# HOW TO COMPLETE THIS TASK:
Below are records; reproduce exactly the lines from the first through the one containing "Task: Click the request URL input field".

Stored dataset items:
Content starts
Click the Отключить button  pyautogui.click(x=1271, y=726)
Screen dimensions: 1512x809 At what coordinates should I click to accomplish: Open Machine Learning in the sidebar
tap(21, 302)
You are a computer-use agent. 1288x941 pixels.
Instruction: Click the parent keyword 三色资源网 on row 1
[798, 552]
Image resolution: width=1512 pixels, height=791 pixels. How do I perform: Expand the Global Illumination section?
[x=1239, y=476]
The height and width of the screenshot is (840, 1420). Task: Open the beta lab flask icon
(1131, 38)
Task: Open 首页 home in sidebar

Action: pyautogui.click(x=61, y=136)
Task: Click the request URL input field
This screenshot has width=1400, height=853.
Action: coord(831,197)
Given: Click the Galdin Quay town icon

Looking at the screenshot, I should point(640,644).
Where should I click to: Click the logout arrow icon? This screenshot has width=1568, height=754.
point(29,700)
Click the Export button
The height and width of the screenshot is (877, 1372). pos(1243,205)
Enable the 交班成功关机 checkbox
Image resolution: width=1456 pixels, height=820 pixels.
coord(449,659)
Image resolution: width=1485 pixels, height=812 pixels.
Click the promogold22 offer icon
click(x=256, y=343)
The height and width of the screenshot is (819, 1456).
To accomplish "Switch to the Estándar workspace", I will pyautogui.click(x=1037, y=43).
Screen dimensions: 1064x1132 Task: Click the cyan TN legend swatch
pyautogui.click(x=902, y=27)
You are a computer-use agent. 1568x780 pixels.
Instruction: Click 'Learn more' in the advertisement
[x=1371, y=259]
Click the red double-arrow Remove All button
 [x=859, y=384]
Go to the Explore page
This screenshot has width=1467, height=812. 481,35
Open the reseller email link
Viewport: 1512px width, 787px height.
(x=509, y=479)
Content ends
# EXERCISE RESULT:
Click the Отключить button  pyautogui.click(x=1271, y=726)
Screen dimensions: 1512x809 At what coordinates should I click to accomplish: Open Machine Learning in the sidebar
tap(21, 302)
You are a computer-use agent. 1288x941 pixels.
Instruction: Click the parent keyword 三色资源网 on row 1
[798, 552]
Image resolution: width=1512 pixels, height=791 pixels. How do I perform: Expand the Global Illumination section?
[x=1239, y=476]
The height and width of the screenshot is (840, 1420). Task: Open the beta lab flask icon
(1131, 38)
Task: Open 首页 home in sidebar

Action: pyautogui.click(x=61, y=136)
Task: Click the request URL input field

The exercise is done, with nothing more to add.